Written problem 1 - Please rewrite the paragraph of the Tie::File smoke-failure thread that begins "Each failing test does something like" as a bulleted list, keeping its main facts.

Selected excerpt -
------

Mailing List Archive

smoke failures on Tie::File's 29a_upcopy.t, 29_downcopy.t
For years we've had intermittent timeout smoke failures on two of Tie::File's
test files, 29a_upcopy.t, 29_downcopy.t.

Currently it would appear that they only fail (via test timeouts) on Arm
platform smokers. The failing test(s) vary.

The alarm timeout is per test, initially at 5 seconds; then increased by
me to 10s in Nov 2022, then to 20s for parallel builds by Yves in Feb 2023.

For comparison, on my fast Intel laptop on a debugging build,
29_downcopy.t takes 0.08s to run - that represents about 300 microseconds
per test - a test that is taking more than 20s on a smoker and timing out.

In terms of memory usage, (again on my debugging build), just loading the
test script but running no tests has a memory footprint of 12.5Mb;
running all the tests too increases that to 13.1Mb.

So it's really not using much memory or CPU. So why does the smoke fail?
I'm guessing at least one of the smokers is a Raspberry Pi based on the OS
("Raspbian GNU/Linux 10.13"). Now I'd expect an rPi to be slower, but that
much slower?

So the question really is:

is the fact that the tests running that slow reasonable, and so we should
just disable the test files on slow platforms, or is something else afoot
here?

Does anyone have an rPi they could run those test scripts on and see how
much memory and CPU those two files use?

Each failing test does something like: create a test file consisting of a
few 8k blocks, then do some line inserts, which behind the scenes triggers
a few OS calls along the lines of lseek(i); read(8k block); lseek(j);
write(8k block). But overall, not really a lot of IO activity, nor on
large files. Even with tests running in parallel I wouldn't expect the CPU
to over-burdened to that extent.

------

The input -
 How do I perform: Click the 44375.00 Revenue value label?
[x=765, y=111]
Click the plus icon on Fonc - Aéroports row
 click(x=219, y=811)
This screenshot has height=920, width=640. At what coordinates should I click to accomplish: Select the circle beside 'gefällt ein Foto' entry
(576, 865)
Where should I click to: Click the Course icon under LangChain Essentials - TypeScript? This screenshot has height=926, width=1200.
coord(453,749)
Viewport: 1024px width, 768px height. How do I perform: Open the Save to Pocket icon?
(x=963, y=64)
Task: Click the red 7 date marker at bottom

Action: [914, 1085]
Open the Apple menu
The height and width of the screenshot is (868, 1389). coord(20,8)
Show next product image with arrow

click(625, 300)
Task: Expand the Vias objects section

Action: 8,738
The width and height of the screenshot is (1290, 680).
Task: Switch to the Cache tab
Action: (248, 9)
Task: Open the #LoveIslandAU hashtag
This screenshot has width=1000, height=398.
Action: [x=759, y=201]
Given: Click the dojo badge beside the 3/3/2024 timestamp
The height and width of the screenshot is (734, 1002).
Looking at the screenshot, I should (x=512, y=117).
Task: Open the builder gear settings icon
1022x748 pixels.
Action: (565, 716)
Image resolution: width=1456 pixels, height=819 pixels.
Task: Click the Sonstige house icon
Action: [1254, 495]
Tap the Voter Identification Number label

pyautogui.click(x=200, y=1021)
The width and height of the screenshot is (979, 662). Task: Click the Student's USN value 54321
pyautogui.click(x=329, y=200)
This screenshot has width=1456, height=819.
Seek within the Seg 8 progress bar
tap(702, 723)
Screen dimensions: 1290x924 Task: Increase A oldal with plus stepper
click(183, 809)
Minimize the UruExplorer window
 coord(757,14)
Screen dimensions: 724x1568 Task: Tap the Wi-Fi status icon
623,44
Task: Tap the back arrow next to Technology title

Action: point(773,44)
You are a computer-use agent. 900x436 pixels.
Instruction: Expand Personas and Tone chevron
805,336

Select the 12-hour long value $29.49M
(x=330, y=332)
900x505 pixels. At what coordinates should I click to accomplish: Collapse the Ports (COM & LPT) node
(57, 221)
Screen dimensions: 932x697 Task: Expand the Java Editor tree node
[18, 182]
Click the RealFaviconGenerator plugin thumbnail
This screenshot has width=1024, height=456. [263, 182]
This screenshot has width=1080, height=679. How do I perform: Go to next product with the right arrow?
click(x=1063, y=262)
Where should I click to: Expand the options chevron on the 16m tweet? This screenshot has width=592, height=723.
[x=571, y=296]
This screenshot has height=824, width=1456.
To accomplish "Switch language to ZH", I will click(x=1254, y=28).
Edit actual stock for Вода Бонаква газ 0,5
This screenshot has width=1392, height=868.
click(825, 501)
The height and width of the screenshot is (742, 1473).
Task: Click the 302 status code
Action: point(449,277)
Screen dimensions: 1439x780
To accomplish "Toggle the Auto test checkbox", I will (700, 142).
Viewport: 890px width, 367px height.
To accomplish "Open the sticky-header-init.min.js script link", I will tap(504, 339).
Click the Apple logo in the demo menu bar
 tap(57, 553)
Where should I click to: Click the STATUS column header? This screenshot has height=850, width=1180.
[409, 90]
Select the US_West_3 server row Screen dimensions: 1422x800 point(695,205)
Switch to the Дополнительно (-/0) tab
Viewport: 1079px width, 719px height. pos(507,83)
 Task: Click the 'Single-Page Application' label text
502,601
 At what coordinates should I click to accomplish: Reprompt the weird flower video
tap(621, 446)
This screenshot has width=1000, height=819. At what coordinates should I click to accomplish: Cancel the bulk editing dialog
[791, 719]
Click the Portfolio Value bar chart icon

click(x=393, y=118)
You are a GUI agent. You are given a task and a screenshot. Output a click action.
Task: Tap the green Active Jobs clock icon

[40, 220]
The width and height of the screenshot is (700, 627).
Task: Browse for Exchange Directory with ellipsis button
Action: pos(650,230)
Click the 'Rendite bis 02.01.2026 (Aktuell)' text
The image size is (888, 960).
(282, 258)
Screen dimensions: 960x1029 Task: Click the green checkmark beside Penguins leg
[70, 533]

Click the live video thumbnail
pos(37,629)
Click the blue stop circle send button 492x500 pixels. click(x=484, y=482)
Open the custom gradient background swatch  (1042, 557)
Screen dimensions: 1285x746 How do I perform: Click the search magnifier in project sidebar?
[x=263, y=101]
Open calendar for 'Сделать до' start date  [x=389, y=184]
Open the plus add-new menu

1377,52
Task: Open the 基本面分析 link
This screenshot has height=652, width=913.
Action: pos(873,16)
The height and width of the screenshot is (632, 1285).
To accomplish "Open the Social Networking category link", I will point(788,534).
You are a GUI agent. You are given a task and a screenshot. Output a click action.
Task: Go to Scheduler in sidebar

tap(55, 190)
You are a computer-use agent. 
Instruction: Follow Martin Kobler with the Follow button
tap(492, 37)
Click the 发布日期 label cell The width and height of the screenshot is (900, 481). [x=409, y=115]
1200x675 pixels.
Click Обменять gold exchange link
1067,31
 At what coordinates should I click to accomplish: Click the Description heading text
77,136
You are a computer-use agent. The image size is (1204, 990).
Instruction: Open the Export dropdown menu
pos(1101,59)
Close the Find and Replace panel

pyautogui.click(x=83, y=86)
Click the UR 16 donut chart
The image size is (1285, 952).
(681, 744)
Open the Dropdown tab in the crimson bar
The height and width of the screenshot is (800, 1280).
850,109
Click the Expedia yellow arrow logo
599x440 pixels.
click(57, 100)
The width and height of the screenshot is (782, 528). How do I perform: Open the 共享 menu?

------

Written problem 2 - Rewrite the listing from its first line through the line containing "Action: (248, 9)", replacing "Open" with "Select" and leaving everything else unchanged.

Output 1 -
- Each failing test creates a test file made of a few 8k blocks.
- It then performs some line inserts.
- Behind the scenes, these inserts trigger a few OS calls, roughly: lseek, read an 8k block, lseek again, write an 8k block.
- Overall there is not much IO activity, and the files are not large.
- Even with tests running in parallel, the CPU would not be expected to be burdened to that extent.

Output 2 -
 How do I perform: Click the 44375.00 Revenue value label?
[x=765, y=111]
Click the plus icon on Fonc - Aéroports row
 click(x=219, y=811)
This screenshot has height=920, width=640. At what coordinates should I click to accomplish: Select the circle beside 'gefällt ein Foto' entry
(576, 865)
Where should I click to: Click the Course icon under LangChain Essentials - TypeScript? This screenshot has height=926, width=1200.
coord(453,749)
Viewport: 1024px width, 768px height. How do I perform: Select the Save to Pocket icon?
(x=963, y=64)
Task: Click the red 7 date marker at bottom

Action: [914, 1085]
Select the Apple menu
The height and width of the screenshot is (868, 1389). coord(20,8)
Show next product image with arrow

click(625, 300)
Task: Expand the Vias objects section

Action: 8,738
The width and height of the screenshot is (1290, 680).
Task: Switch to the Cache tab
Action: (248, 9)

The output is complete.